Demokrasi şeffaflık, hesap verebilirlik, toplumsal kalite, sürdürülebilirlik üzerine bina edilir ise anlam kazanabilir. Gelinen noktada yasama, yürütme, yargının yani kuvvetler ayrılığının iç içe geçtiği, varlıklı olanının daha zenginleştiği, yoksulun daha fakirleştiği bir sürecin sevk ve idaresi ile karşı karşıyayız. Servetin kontrolsüz el değiştirdiği bu değişimin denetiminin yapılmadığı, adeta nasıl olursa olsun dendiği kaotik bir süreç. Yapanın yaptığının yanına kaldığı bir dönem, bu durumun sürdürülebilirliği mümkün görülmüyor…
Sürecin hakimi otorite, varlığını korumak ve otoritenin sürdürülebilirliği için baskı uygulamayı arttıracaktır. Bunun için makam, para, kamu gücü kullanımı ile devşirilmiş kişiler öne çıkarılacaktır. Bu durum Hindistan’da İngilizlerce uygulanmıştır. Biat var olsun!
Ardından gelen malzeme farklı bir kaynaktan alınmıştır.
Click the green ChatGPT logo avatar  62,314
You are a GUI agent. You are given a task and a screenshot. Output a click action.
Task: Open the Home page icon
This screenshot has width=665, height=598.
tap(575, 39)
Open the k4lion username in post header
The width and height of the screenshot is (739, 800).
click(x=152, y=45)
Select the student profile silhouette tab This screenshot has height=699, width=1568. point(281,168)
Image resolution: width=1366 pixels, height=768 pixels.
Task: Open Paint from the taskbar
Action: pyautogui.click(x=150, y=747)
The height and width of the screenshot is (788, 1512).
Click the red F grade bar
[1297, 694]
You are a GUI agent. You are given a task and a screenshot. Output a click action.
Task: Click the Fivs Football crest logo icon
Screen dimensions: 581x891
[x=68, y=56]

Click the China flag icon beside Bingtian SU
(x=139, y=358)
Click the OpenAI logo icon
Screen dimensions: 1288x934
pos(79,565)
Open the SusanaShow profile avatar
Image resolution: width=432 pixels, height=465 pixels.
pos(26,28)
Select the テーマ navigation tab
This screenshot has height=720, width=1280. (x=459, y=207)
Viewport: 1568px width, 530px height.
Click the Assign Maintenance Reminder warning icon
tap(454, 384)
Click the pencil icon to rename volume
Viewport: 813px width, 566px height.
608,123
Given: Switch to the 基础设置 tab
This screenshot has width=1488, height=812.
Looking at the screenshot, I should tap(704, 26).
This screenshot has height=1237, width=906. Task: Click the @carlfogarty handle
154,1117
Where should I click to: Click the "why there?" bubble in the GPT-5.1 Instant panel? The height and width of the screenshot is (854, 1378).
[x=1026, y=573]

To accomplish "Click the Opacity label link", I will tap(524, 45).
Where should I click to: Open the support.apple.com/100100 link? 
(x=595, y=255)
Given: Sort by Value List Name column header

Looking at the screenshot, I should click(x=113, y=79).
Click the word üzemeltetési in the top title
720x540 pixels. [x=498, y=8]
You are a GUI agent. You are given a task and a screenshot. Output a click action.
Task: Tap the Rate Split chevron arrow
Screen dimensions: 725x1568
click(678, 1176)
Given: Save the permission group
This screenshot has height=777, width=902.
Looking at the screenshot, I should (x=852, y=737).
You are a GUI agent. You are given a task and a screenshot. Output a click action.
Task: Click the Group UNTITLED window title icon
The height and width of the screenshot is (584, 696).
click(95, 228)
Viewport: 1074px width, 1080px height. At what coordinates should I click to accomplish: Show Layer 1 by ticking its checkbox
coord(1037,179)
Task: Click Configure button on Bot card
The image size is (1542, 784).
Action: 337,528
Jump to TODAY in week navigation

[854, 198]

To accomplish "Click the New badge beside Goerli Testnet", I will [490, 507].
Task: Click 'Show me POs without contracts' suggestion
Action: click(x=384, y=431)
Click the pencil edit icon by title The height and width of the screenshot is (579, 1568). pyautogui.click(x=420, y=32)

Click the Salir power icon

Biatın varoluş süreci inanç ve ahlaki değerler üzerinden ayrıca kurgulanır. Siyaset kurumu yapılan yanlışları düzeltmek yerine değerler üzerine siyaset yapar hale gelir. Bu durum toplumun ahlaki yapısının ve değerler manzumesinin ortadan kaldırılması ile sonuçlanacaktır. Halk önce kamplara bölünür, güce tapar hale gelen devşirilmiş elitler daha çok yandaş arar hale gelir. Otoritenin sürdürülebilmesi için ruhları köleleşmiş kitlelere ihtiyaç duyulur. Sömürge ülkeleri incelendiğinde insanların ruhları esir alındığı görülmektedir. Akıl devre dışı kalmıştır, anlık duygular ve biat esastır.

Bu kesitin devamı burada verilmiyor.